Where you spend matters. It’s easy to just go line up at Sobeys or Loblaws, I know. For some, it may be the only place you can get your groceries—I get it. If you have the choice, though, you have the power to support not only someone’s livelihood, but their family, who likely spent a whole lot more time and effort to source culturally important foods for you to enjoy. That means spending time finding the importer who is willing to pay the customs fees to clear items with the Canadian Border Service Agency, consultations with Agriculture and Agri-Food Canada to make sure it’s safe for imported consumption, and likely spending that extra money to have it transported from major food ports to the city of Ottawa. For a small food business like the corner store or specialty food shop, that cuts into their margins deeper than big-box grocers.

South Asian Supermarket on Carling is just one of the city’s many BIPOC-owned grocery stores. Photo: Ross Dunn/Apt613 Flickr pool.

Food security through the local

Ottawa has a vibrant community supporting an amazing local food system. We have the luxury of the Ottawa Valley and surrounding areas growing some amazing food, but buying local doesn’t always have to mean it comes from the ground beside you or raised in a nearby pasture. Like many, our food system is complex, political, and exciting. For BIPOC, immigrant, and refugee communities, the challenge is sourcing culturally important foods in Ottawa’s local food system. Small food businesses fill these major gaps and they are not called “international” or “ethnic”—it’s food. This squarely renegotiates that space of “other” in our communities, and that is powerful.

Now more than ever, it is important to maintain the vibrancy of our food system and ensure that inclusion matters. Supporting local not only means spending your hard-earned dollars on take-out/delivery or on farmer’s baskets/CSAs (we still love you!). Rather, it gives you an opportunity to broaden your sourcing and build your skills in the kitchen through different ingredients while supporting the local grocer, butcher, and baker.

It gives you an opportunity to broaden your sourcing and build your skills in the kitchen through different ingredients while supporting the local grocer, butcher, and baker.

In times of COVID-19, we are all in search of some comfort. As a first-generation child of Korean immigrant parents, we would drive up to an hour in order to source what was needed for our staples. Believe me, things like kimchi, nori (seaweed) snacks, pork belly, and oxtail were not cool in the ’90s, but my parents knew that even having a corner store with all the junk food at my disposal could not replace that packet of Shin ramen with homemade kimchi and poached egg.

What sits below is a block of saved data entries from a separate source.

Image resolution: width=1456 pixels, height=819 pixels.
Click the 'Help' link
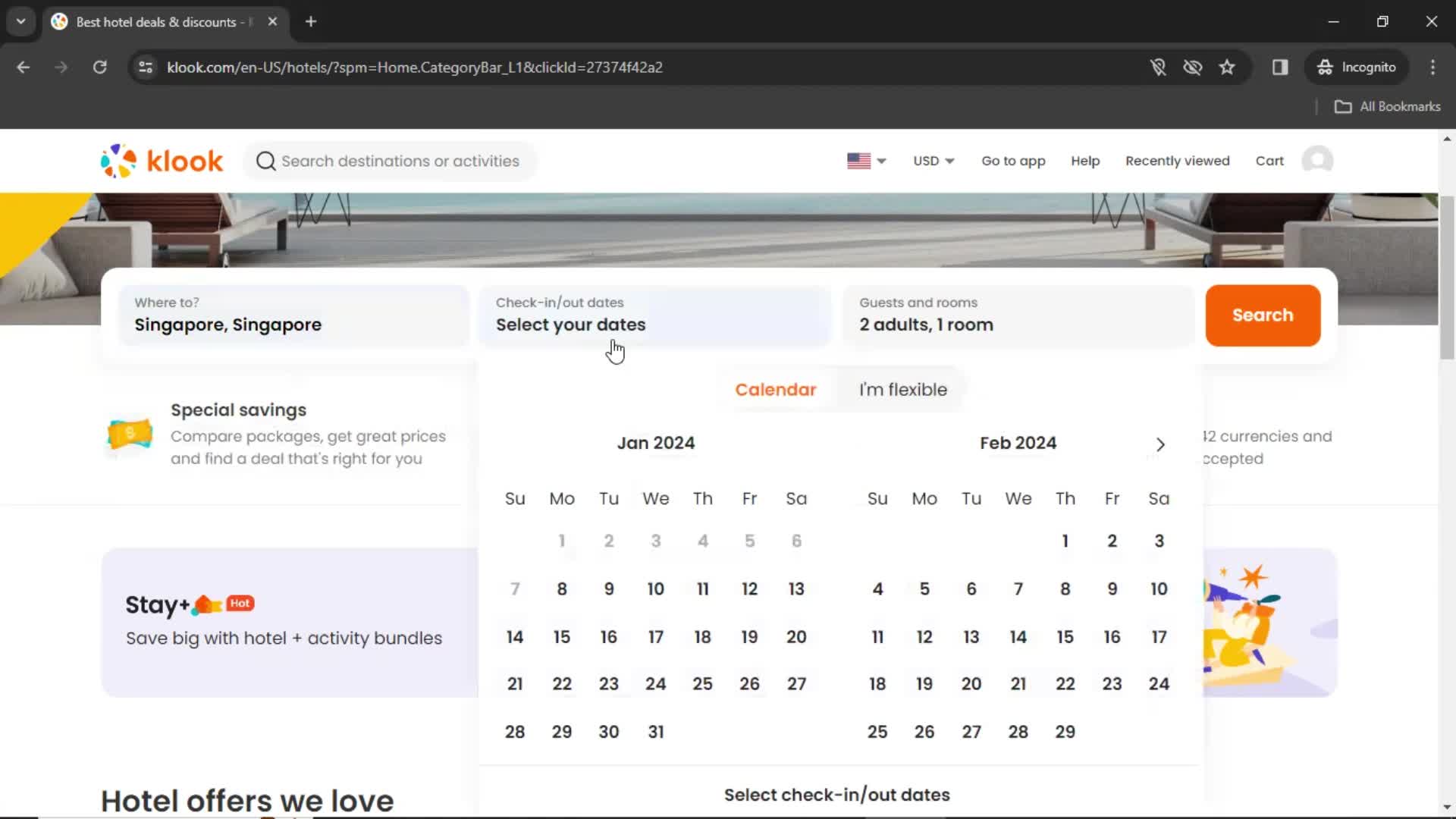pyautogui.click(x=1085, y=161)
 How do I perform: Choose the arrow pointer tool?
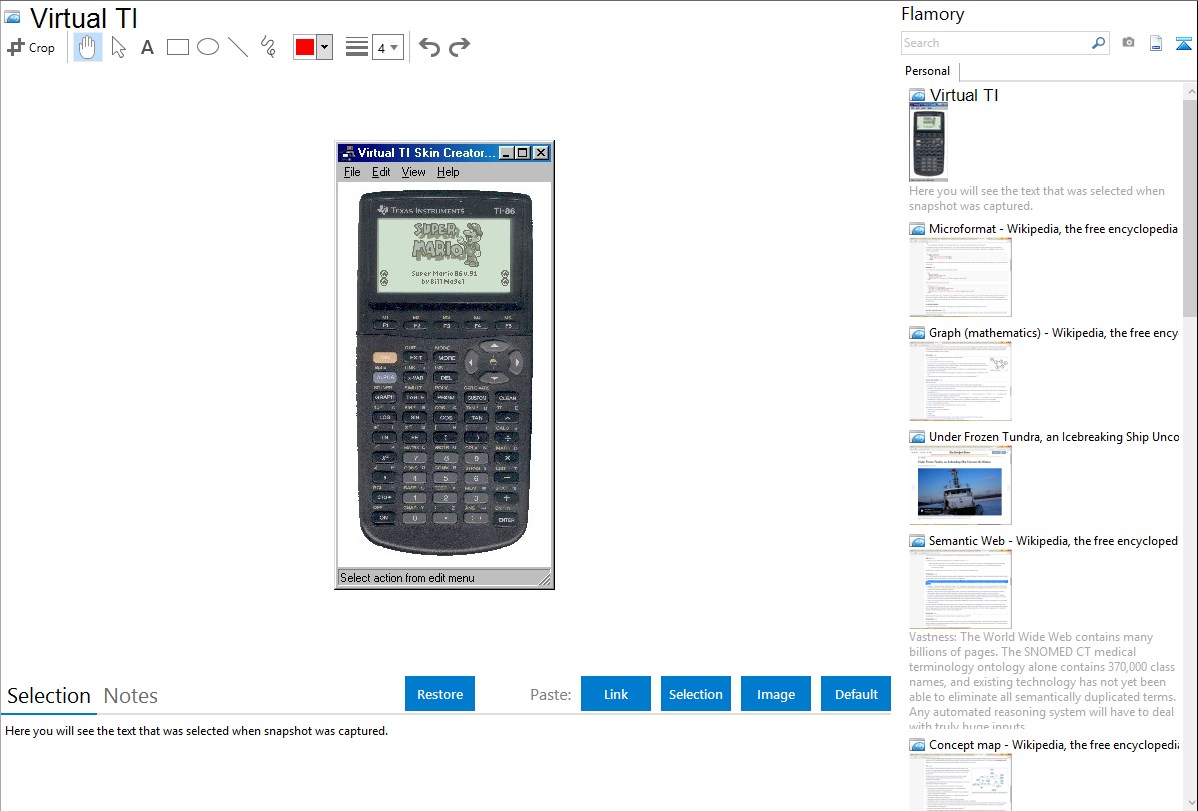pos(118,47)
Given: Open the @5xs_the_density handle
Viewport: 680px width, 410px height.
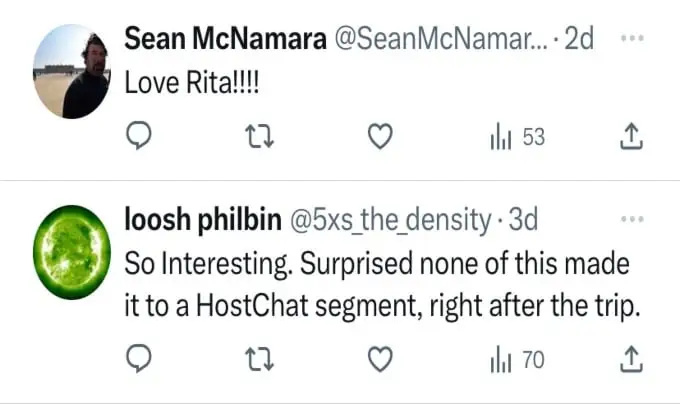Looking at the screenshot, I should pyautogui.click(x=390, y=220).
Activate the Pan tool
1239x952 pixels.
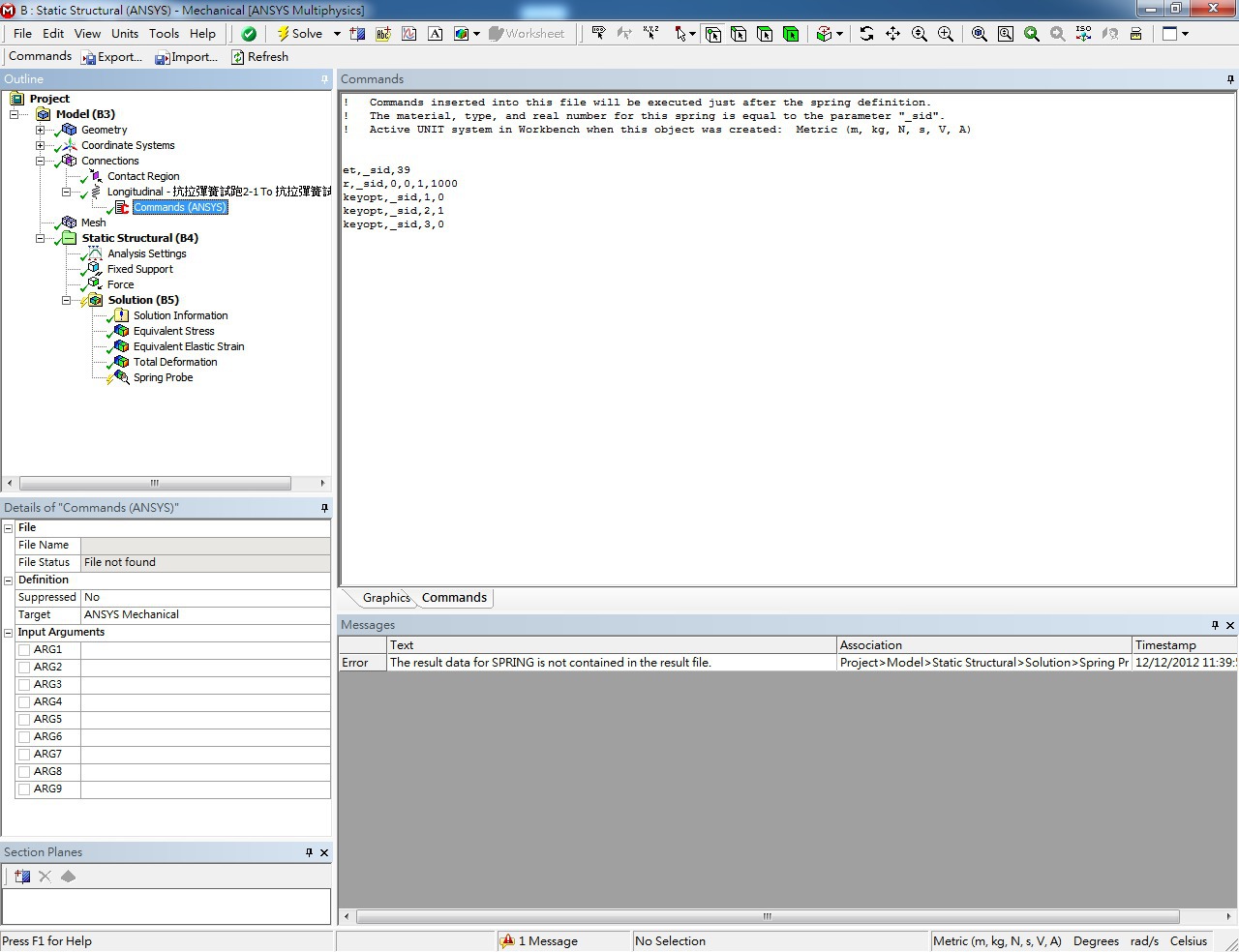[892, 34]
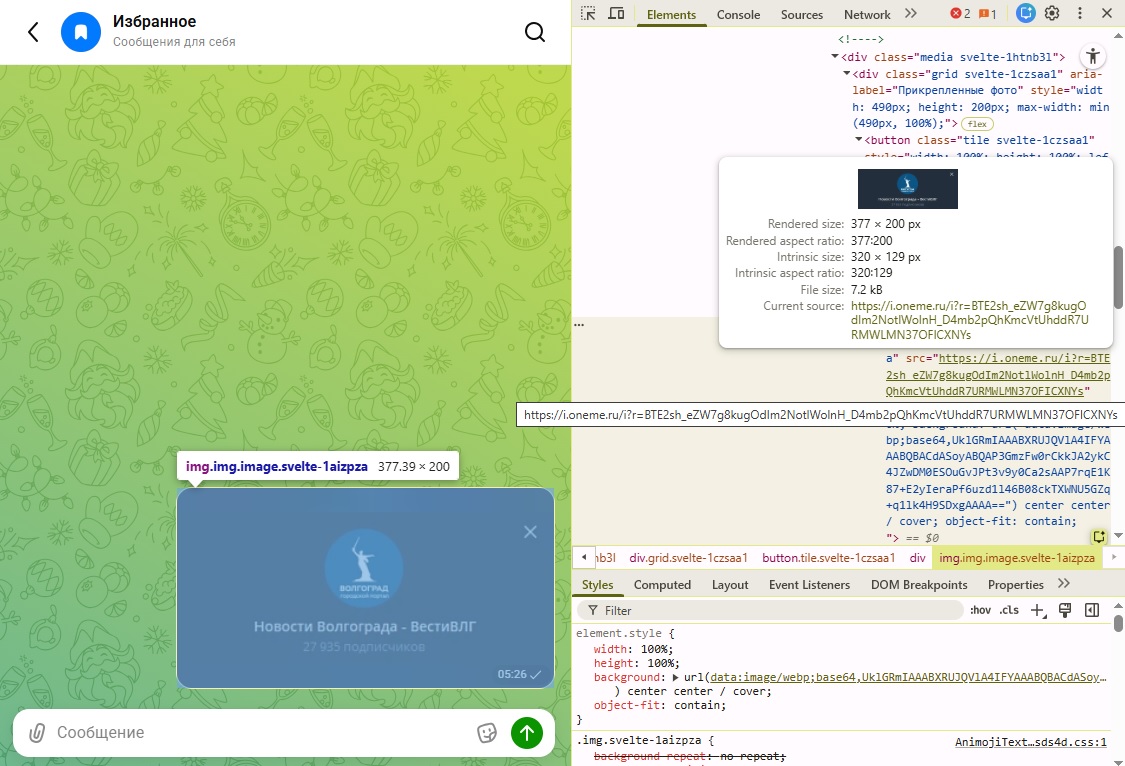Open DevTools settings gear
The height and width of the screenshot is (766, 1125).
pyautogui.click(x=1052, y=14)
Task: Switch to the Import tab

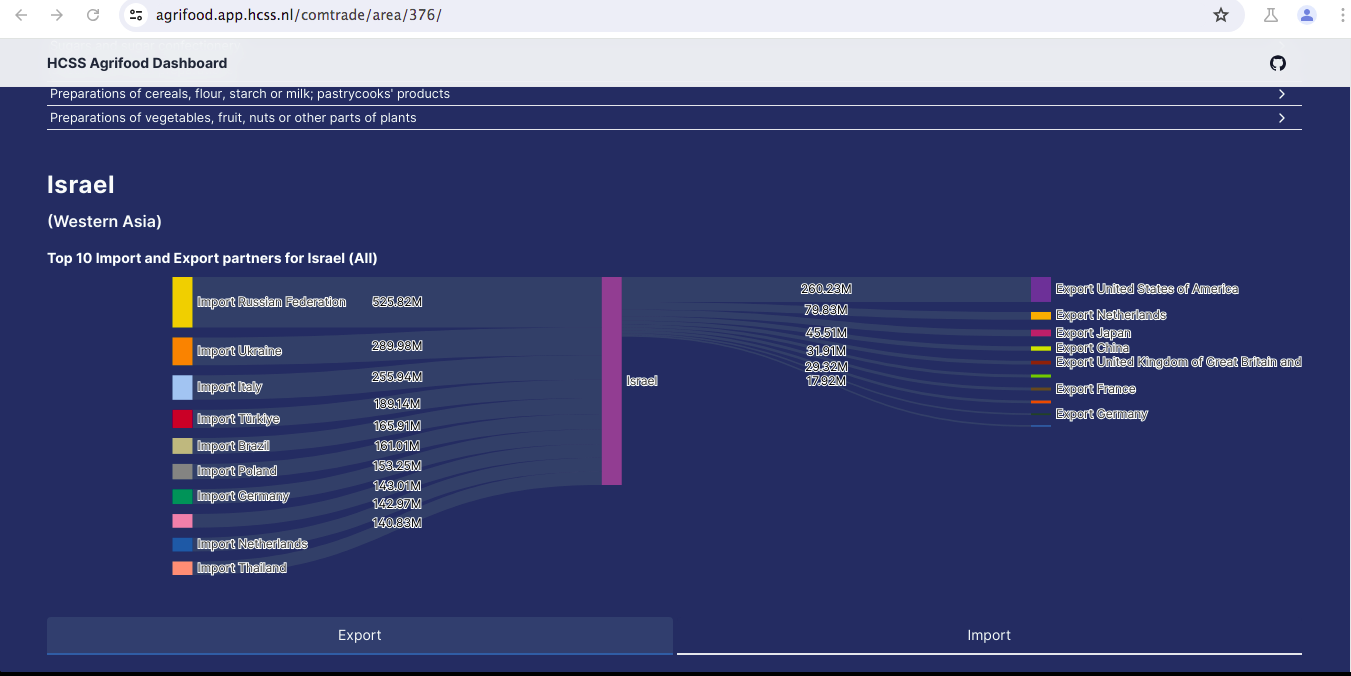Action: [x=989, y=635]
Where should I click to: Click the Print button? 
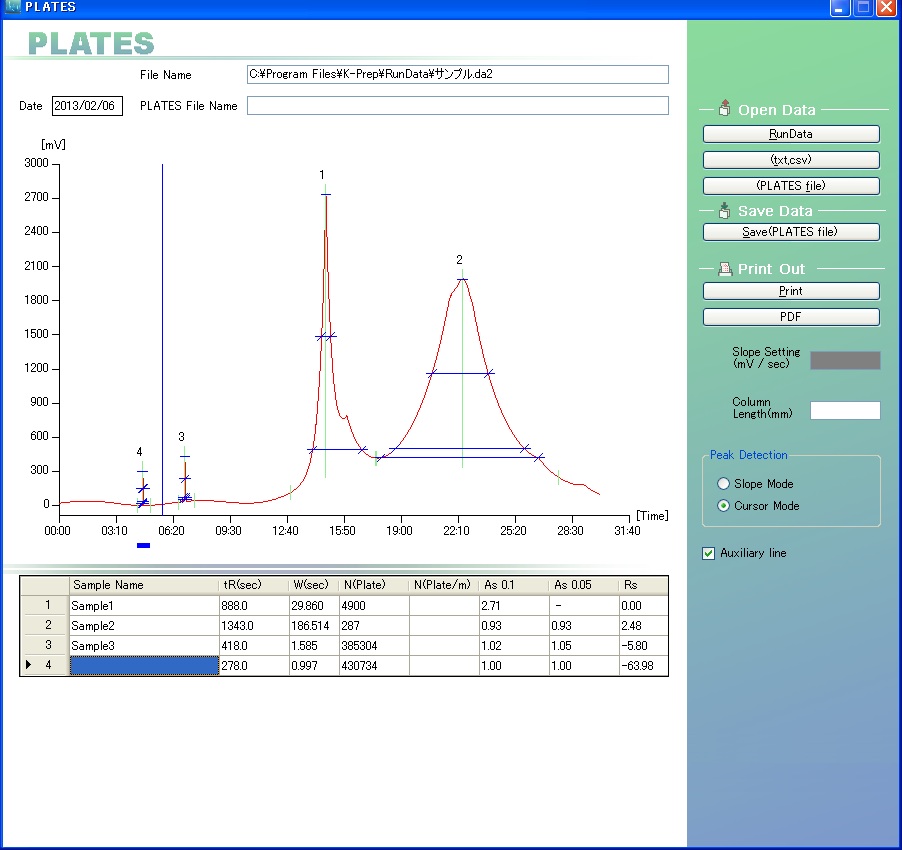pos(791,291)
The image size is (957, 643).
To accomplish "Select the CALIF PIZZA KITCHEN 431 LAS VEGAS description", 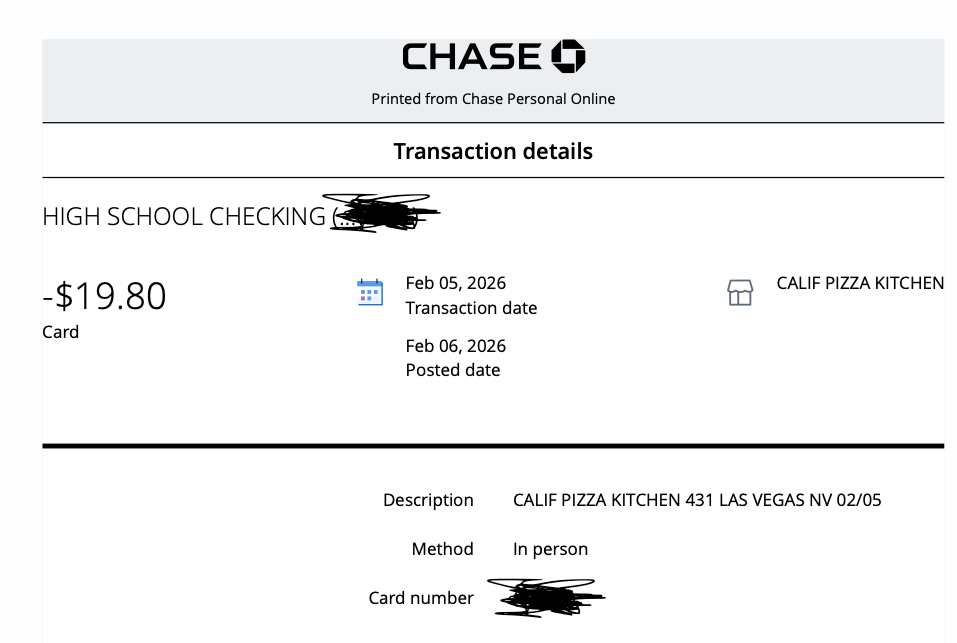I will tap(697, 500).
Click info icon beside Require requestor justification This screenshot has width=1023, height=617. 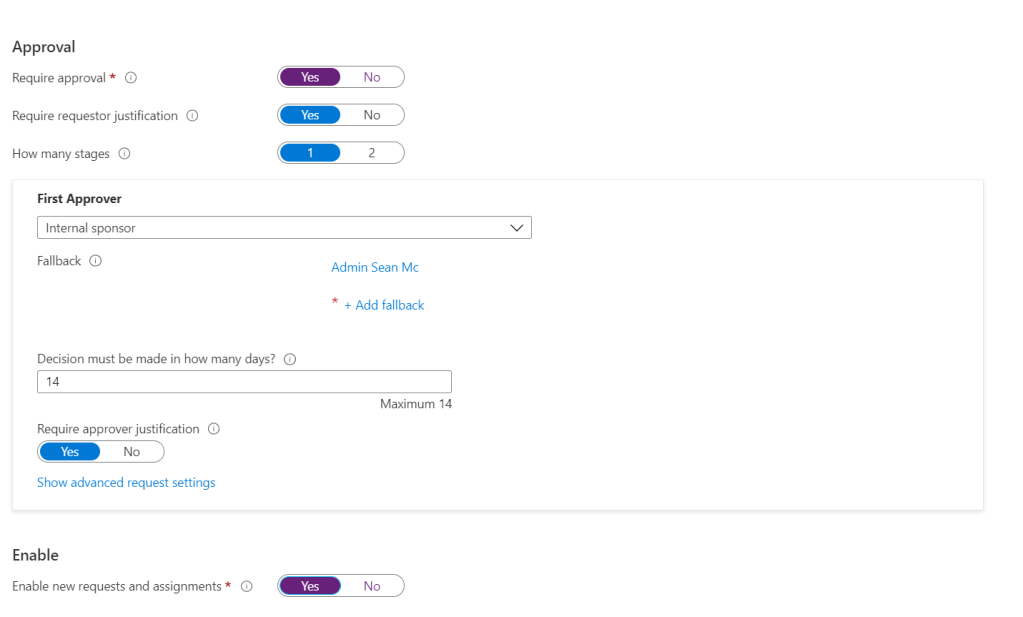[x=192, y=115]
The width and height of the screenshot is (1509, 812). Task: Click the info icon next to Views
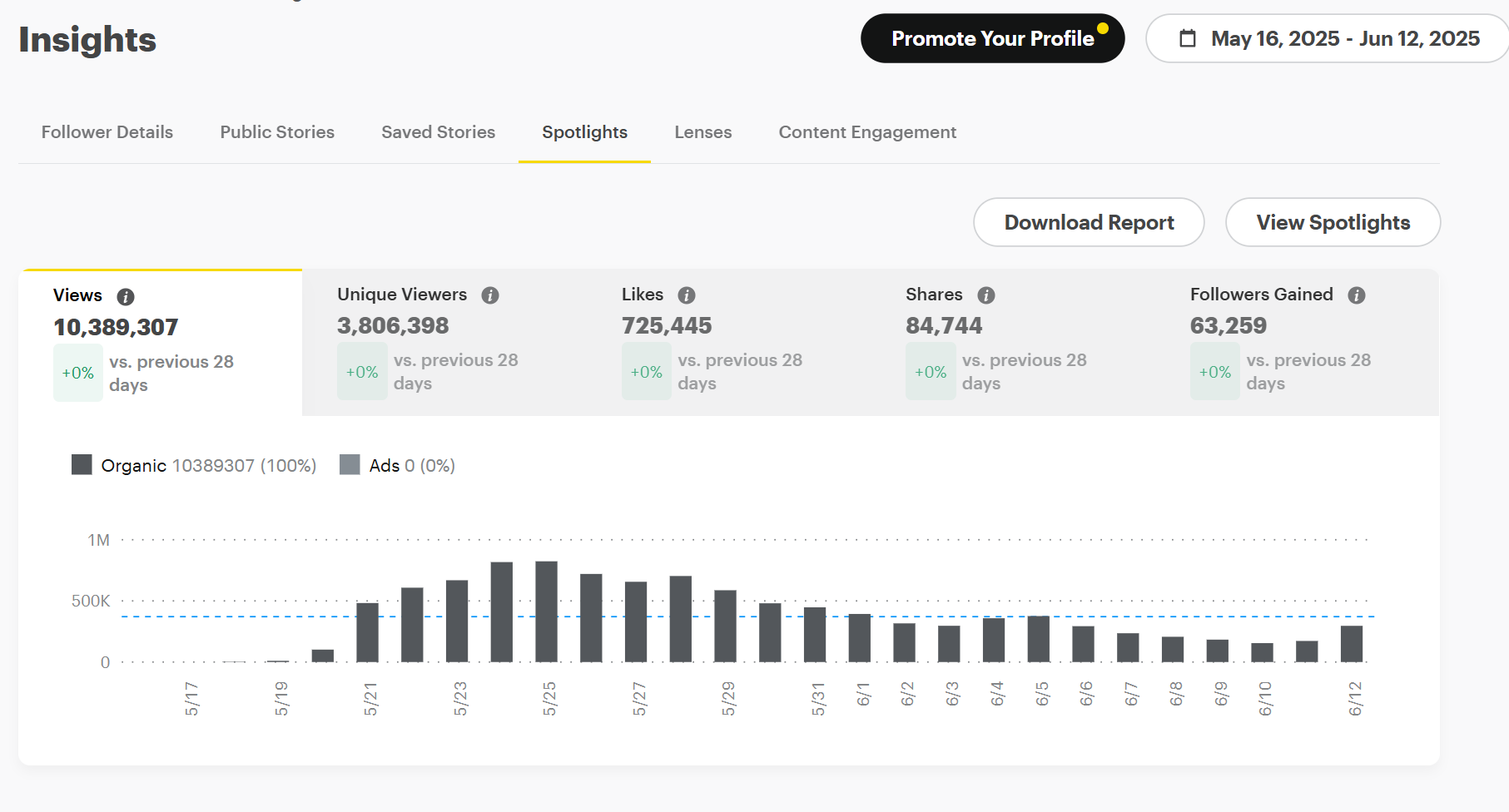(x=126, y=297)
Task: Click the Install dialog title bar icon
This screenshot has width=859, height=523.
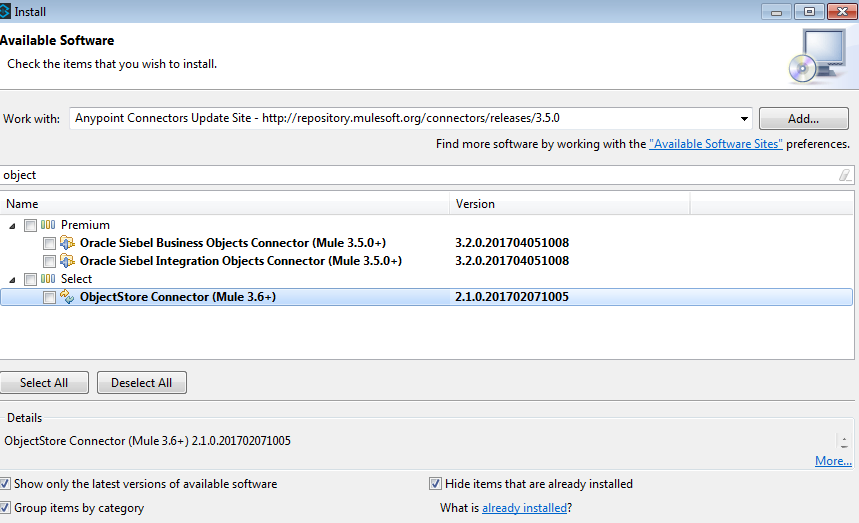Action: (x=6, y=11)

Relief for front-line service workers

Supporting small food businesses also is an opportunity to provide some relief to front-line service workers who are inundated with online orders. Curbside pickup orders and delivery requests cause bottlenecks in service delivery and increase risks because of human congestion. More business is great, but hero pay is ridiculous when big-box grocers are actually giving hazard pay. The burnout is real and their mental health matters.

Yes, we’re in a pandemic and it’s important to practice proper social distancing, but it shouldn’t deter you from being conscious of where you spend your money. Take the time to think about your needs and see where you can support BIPOC-, immigrant-, and refugee-owned small food businesses. Don’t let them fall through the cracks just because they’re not on your homepage.